Amusez-vous donc à regarder une carte de la Suisse en fronçant les sourcils: ne dirait-on pas la clochette d’une réception d’hôtel ? Se mettra-t-elle à sonner si l’on appuie sur le bouton situé au niveau du canton de Schaffhouse? Cette comparaison n’est peut-être pas aussi bête qu’elle en a l’air. Car la Suisse est le pays des cloches. De partout résonnent des milliers de «ding ding dong»: des cathédrales, des églises, des chapelles. Sans parler des dizaines de milliers de cloches et clochettes accrochées au cou des vaches, des moutons et des chèvres.
Il se trouve même des personnes qui portent des cloches devant eux, comme ces groupes de «Trychler» qui défilent en cortège ou, plus récemment, veulent donner le ton en politique. Ou comme Schellen-Ursli, héros du livre d’images de Selina Chönz et Alois Carigiet, qui veut à tout prix avoir la plus grande cloche au Chalandamarz, cette fête traditionnelle qui célèbre l’approche du printemps dans le canton des Grisons.
◆ ◆ ◆ ◆ ◆
**Exercices**
1: Répondez à ces questions sur le texte consacré aux cloches en Suisse.
(a) À quoi une carte de la Suisse fait-elle penser quand on fronce les sourcils ?
(b) À quel canton se trouve le bouton qu'on pourrait presser ?
(c) Que célèbre le Chalandamarz ?
2: Rédigez la suite du texte consacré aux cloches en Suisse, à partir de sa dernière phrase.

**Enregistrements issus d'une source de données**
◆ ◆ ◆ ◆ ◆
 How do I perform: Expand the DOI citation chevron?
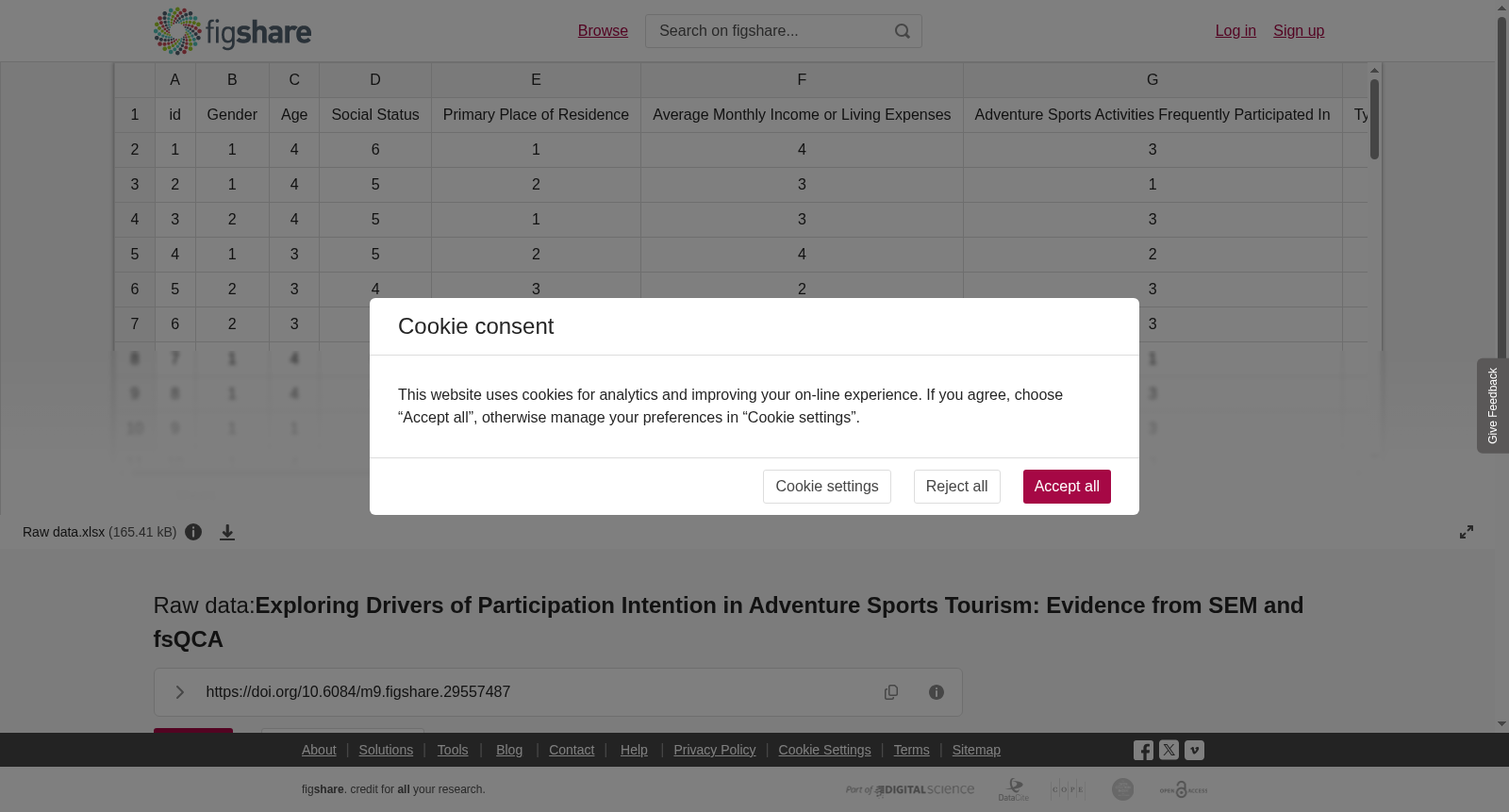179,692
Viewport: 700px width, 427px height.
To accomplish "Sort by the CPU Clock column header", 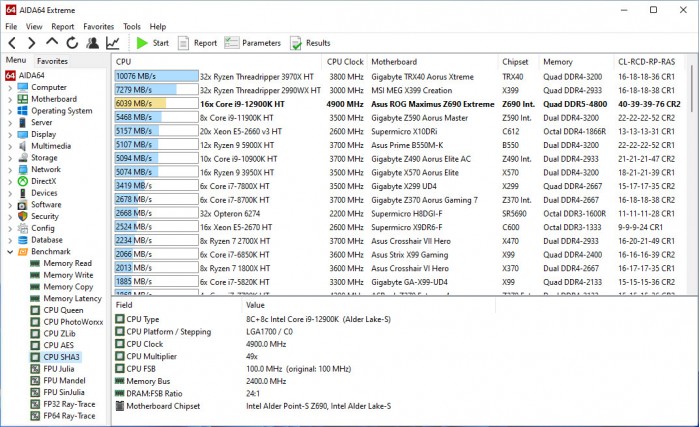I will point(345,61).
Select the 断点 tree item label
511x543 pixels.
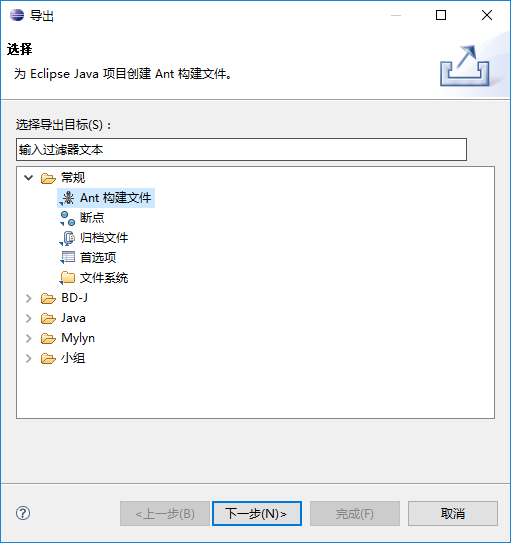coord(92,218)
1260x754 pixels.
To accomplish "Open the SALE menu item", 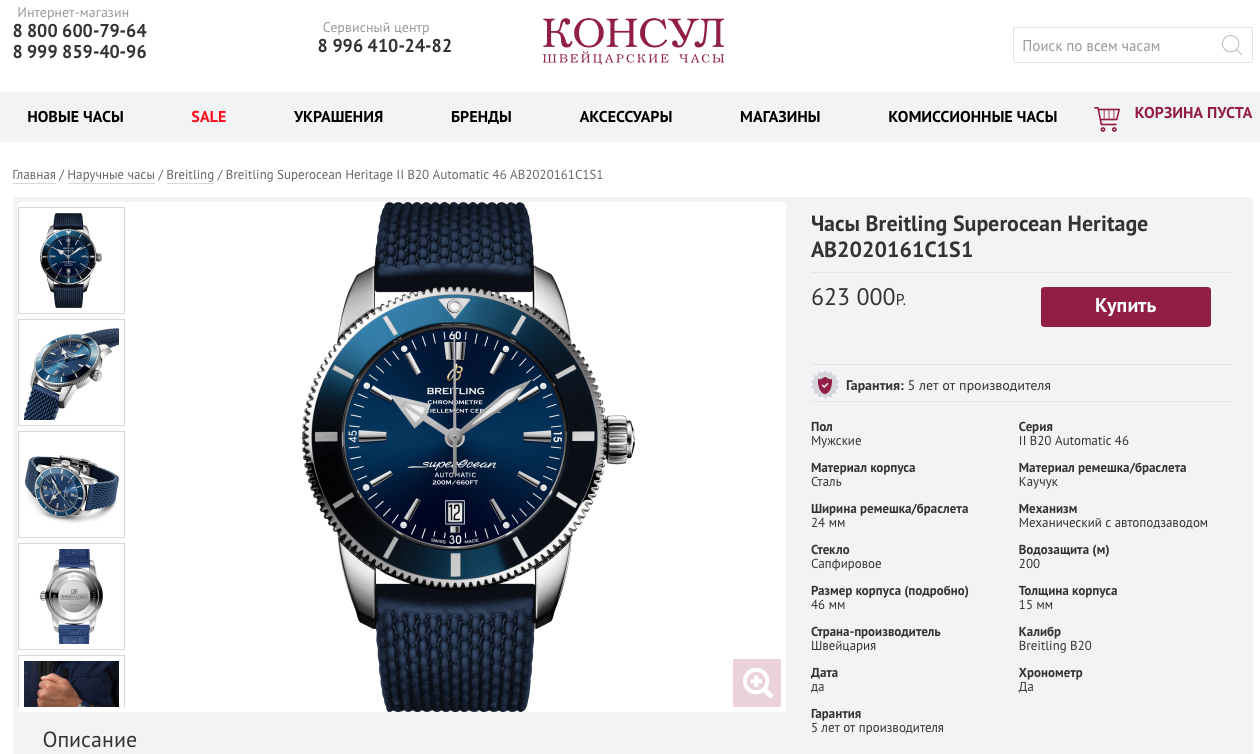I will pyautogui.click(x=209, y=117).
◆ ◆ ◆ ◆ ◆
**Réponses par exercice**
1:
(a) À la clochette d'une réception d'hôtel.
(b) Au canton de Schaffhouse.
(c) L'approche du printemps, dans le canton des Grisons.

2:
La Suisse est bel et bien le pays des cloches. Mais qu’est-ce qui rend les cloches si particulières? Pourquoi n’accroche-t-on pas de simples plaques de tôle dans les églises? Si quelqu’un le sait, c’est bien Matthias Walter. Cet historien de l’architecture, originaire de Berne, est l’un des experts en cloches les plus sollicités en Suisse.
«Essayez donc de donner un coup de marteau sur une cuve à mazout», dit-il. «Vous n’entendrez qu’un bruit de ferraille: voilà toute la différence.» Matthias Walter se tient dans la salle basse des cloches de la Collégiale de Berne. C’est le lieu idéal pour aborder le sujet. Au-dessus de sa tête est suspendue la plus grosse cloche de Suisse. Elle a 413 ans, pèse près de dix tonnes, donne le mi et se nomme simplement «Grosse Glocke» ou Susanne. Matthias Walter frappe du plat de la main sur sa paroi extérieure. Elle émet un bruit mat puis, petit à petit, un très joli son: «Une plaque de métal ne donnera jamais rien de tel.»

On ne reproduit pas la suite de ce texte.